Книга Аргонавт, страница 32. Автор книги Андрей Иванов

Разделитель для чтения книг в онлайн библиотеке

Онлайн книга «Аргонавт»

Cтраница 32

Да, сейчас задумался и понял, что не только моей жене я хочу это показать, но чтобы и самой адвокатше ребенка насолить, чтоб дать ей пинка под зад – мол, ее видеть в зале суда не хотят, чтоб знала, как она мне омерзительна.

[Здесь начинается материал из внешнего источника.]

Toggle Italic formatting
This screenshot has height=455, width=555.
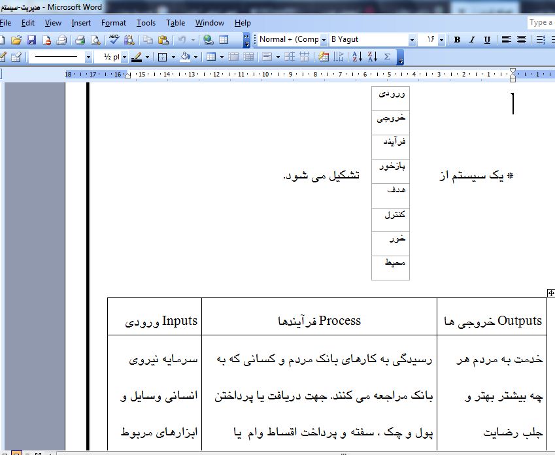click(x=471, y=40)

Ох, ты бы ее видел! С меня ростом, сиськи максимального размера – практически Анна Николь Смит и чудовищные клыки на нижней челюсти, такое апокалиптическое скрещение сексапильности и монструозности, просто мутант из порнохоррора, вакханалия ходячая…

6

Сам себе смешон, сам себе тошен

* * *

Хожу и напеваю:

Looking through Gary Gilmor’s eyes
Looking through Gary Gilmor’s eyes

* * *

Я бы тоже предпочел расстрел веревке, «Just do it», – ждать самое западло – вот бы сразу перенестись в момент, когда пули впиваются в тело, вламываются в череп, разнося мозг, как тыквенную мякоть. Наверняка моментальная смерть. Там, должно быть, все налажено, никакой осечки, никакого человеческого фактора, никто тебя фактически не расстреливает, эти офицеры и не целятся, тебя привязывают к креслу напротив намертво закрепленных стволов, офицеры – молоденькие, подтянутые, выглаженные – жмут на символические курки, по сути, и не расстрел, а просто механическое умерщвление. Абсолютно бесчеловечно – в том смысле, что тут не люди тебя умерщвляют, а механическое устройство, в этом смысле бесчеловечно. Разумеется, приоритетом остается смерть во сне (о японской пленительной смерти в процессе семяизвержения давно не мечтаю). Отвратительна коммунальная смерть, как в «Идиоте»: стоять со всеми, в очереди на эшафот, видеть других, с ними говорить, ждать, когда подойдет твой черед (предположим), знать, что те, что стоят за тобой, увидят тебя и твоя смерть их устрашит, как устрашает тебя смерть тех, кого вздергивают до тебя. Отвратительно, что показали казнь Хуссейна, – варварство! (Как тут не вспомнить «Приглашение на к.»!)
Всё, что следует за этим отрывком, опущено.